Es que para gran parte del empresariado argentino, para la banca usuraria asociada al capital extranjero y para sus defensores mediáticos, el Estado es, por definición y según las circunstancias, o una vaca que hay que ordeñar y saquear mientras te dejen, o un estorbo, una molestia que hay que eludir –con coimas, con evasión– cuando se supone que “no permite el libre juego de las fuerzas del mercado”. Es así: creer o reventar.
Por eso, cuando durante una década –con todas las salvedades, errores e inconsecuencias que se quiera– los sucesivos gobiernos elegidos por la gente han llevado y llevan adelante políticas de Estado (remito a la Presidenta, a Kicillof, a Mariotto en este caso) que intentan corregir, a contrapelo de las recetas neoliberales, el catastrófico estado de cosas que nos dejó el saqueo y tratan de revertirlo tocando, aunque sea apenas, algunos aspectos de los poderes concentrados e institucionales, pasa lo que pasa hoy: la más feroz intolerancia, la mentira, el ninguneo, la distorsión sistemática, el agravio y la difamación, la pretensión destituyente incluso. En otros tiempos, por mucho menos, se iba a golpear a las dóciles puertas de los cuarteles. Hoy hay que votar y confrontar ideas: es más difícil. Por lo tanto, la receta es destruir por descalificación. Y ahí parece valer todo.
Quiero decir, para que se entienda bien: no es que todas las falencias que se denuncien en la gestión del gobierno nacional –de la enquistada corrupción al clientelismo; del ocasional enriquecimiento ilícito al personalismo exacerbado o la puntual intolerancia– sean falsas. Claro que no: ha habido casos y pruebas y seguramente habrá más. Nada las justifica. Sin embargo, cabe señalar tres cosas. Primero, que las denuncias –sobre todo las de corrupción y afines– sólo han sido corroboradas por la realidad en una ínfima proporción, ya que el objetivo primordial del poder no es probar algo sino instalar la cuestión, convertir la sospecha o su formulación en un hecho en sí, rebotable, multiplicable en los medios hasta convertirse en versión. Segundo, que los motivos y hechos que se esgrimen para denunciar y descalificar no son –de últimas– el objetivo en sí, sino el medio elegido para interrumpir o modificar, de cualquier manera, el rumbo y la tendencia de los acontecimientos políticos.
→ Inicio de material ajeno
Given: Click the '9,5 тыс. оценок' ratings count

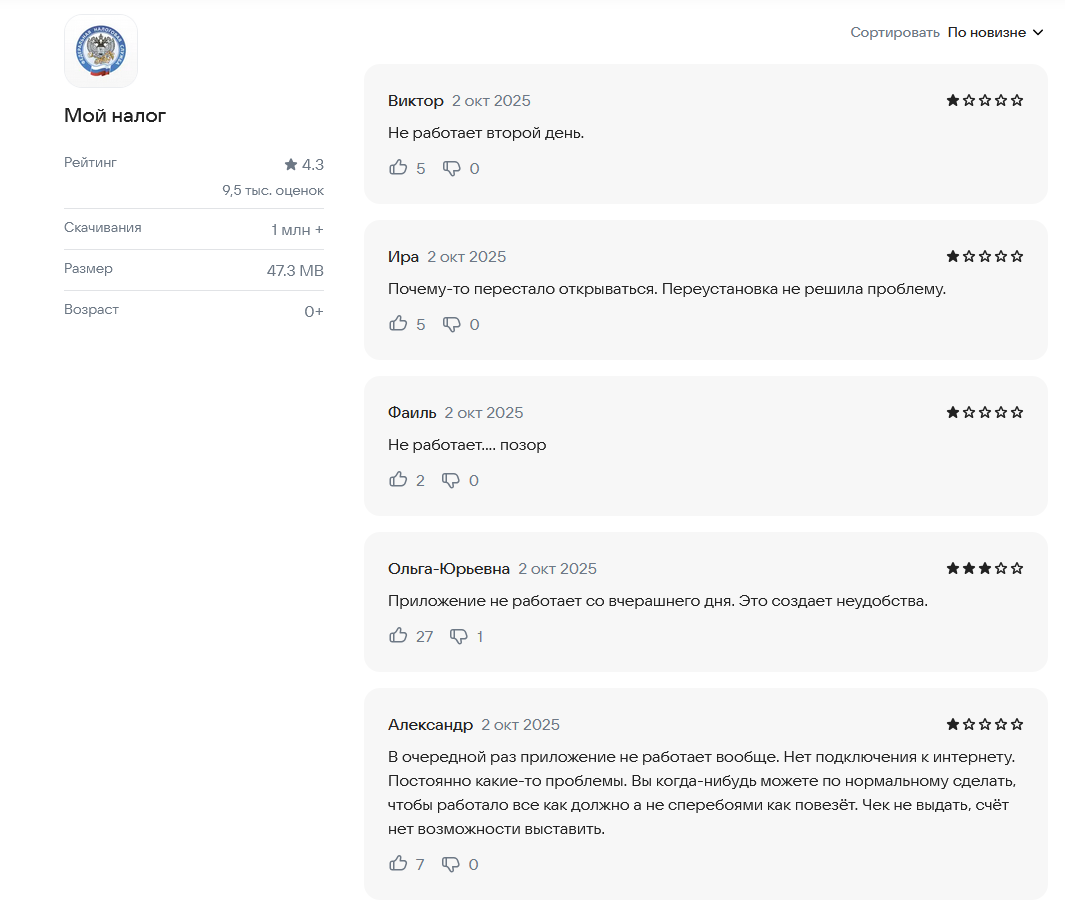Looking at the screenshot, I should [273, 190].
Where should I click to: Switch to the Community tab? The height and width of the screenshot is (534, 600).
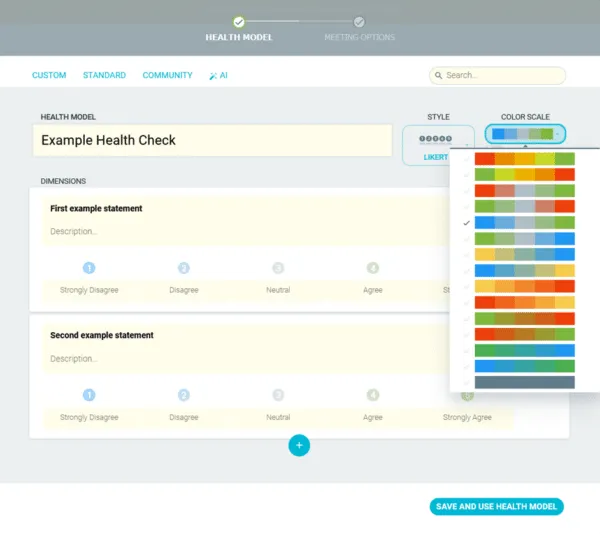[168, 75]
Y tercero, lo básico: en la insistencia de atacar a la Presidenta de los argentinos y pintarla como “loca” o “desequilibrada” y negar la existencia de plan alguno en las políticas de gobierno se revela lo que el poder más teme y más le cuesta admitir: que hay un modelo de país en marcha y viable –que es cultural, político, económico y en gran medida contradictorio con sus intereses– y que hay una conducción firme, confiable y genuina: no hemos tenido muchos cuadros políticos con la formación y la envergadura intelectual de Cristina en ese lugar ocupado a menudo por asesinos, cagones y mentirosos que no dieron la talla.
En fin: disculpen los exabruptos. Y, para lo que viene –como se dijo el sábado– hagámonos cargo de lo que está en juego. Y seamos inteligentes.